**How to complete this task**
Each line below from the one containing "You are a GUI" through the one containing "Task: Click the language" is to be given again exactly, and no line outside that span.

*** Extracted records

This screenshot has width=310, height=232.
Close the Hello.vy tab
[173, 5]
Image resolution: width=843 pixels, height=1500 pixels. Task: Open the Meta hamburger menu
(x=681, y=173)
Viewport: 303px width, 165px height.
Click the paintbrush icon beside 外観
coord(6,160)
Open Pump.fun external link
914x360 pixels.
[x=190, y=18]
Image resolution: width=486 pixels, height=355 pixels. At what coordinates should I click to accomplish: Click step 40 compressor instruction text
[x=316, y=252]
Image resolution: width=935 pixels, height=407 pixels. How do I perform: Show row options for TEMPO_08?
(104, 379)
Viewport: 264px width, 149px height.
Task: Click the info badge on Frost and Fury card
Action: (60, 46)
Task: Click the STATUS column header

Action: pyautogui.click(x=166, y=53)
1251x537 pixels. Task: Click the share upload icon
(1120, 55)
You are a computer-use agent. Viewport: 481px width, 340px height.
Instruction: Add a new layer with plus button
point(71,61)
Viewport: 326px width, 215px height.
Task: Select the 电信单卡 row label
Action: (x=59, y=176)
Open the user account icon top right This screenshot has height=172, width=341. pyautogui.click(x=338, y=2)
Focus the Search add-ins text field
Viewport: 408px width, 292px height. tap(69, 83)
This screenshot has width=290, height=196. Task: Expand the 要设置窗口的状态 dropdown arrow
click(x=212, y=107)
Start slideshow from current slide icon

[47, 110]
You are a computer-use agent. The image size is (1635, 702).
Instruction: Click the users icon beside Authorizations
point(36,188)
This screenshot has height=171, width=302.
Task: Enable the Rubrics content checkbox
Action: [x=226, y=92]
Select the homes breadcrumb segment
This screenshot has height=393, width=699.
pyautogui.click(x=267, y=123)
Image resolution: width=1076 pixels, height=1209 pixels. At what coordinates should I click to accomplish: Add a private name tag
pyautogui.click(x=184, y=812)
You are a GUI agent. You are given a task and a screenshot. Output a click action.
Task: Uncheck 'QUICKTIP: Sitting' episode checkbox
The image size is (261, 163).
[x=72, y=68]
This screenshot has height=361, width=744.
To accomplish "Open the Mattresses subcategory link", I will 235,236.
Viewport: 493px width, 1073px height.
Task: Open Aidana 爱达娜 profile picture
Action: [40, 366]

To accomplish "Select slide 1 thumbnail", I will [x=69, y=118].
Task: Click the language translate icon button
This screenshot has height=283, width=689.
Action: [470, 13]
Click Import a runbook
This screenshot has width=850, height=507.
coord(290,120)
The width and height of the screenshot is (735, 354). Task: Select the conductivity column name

******

**Task response**
You are a GUI agent. You are given a task and a screenshot. Output a click action.
Task: Uncheck 'QUICKTIP: Sitting' episode checkbox
The image size is (261, 163).
[x=72, y=68]
This screenshot has height=361, width=744.
To accomplish "Open the Mattresses subcategory link", I will 235,236.
Viewport: 493px width, 1073px height.
Task: Open Aidana 爱达娜 profile picture
Action: [40, 366]

To accomplish "Select slide 1 thumbnail", I will [x=69, y=118].
Task: Click the language translate icon button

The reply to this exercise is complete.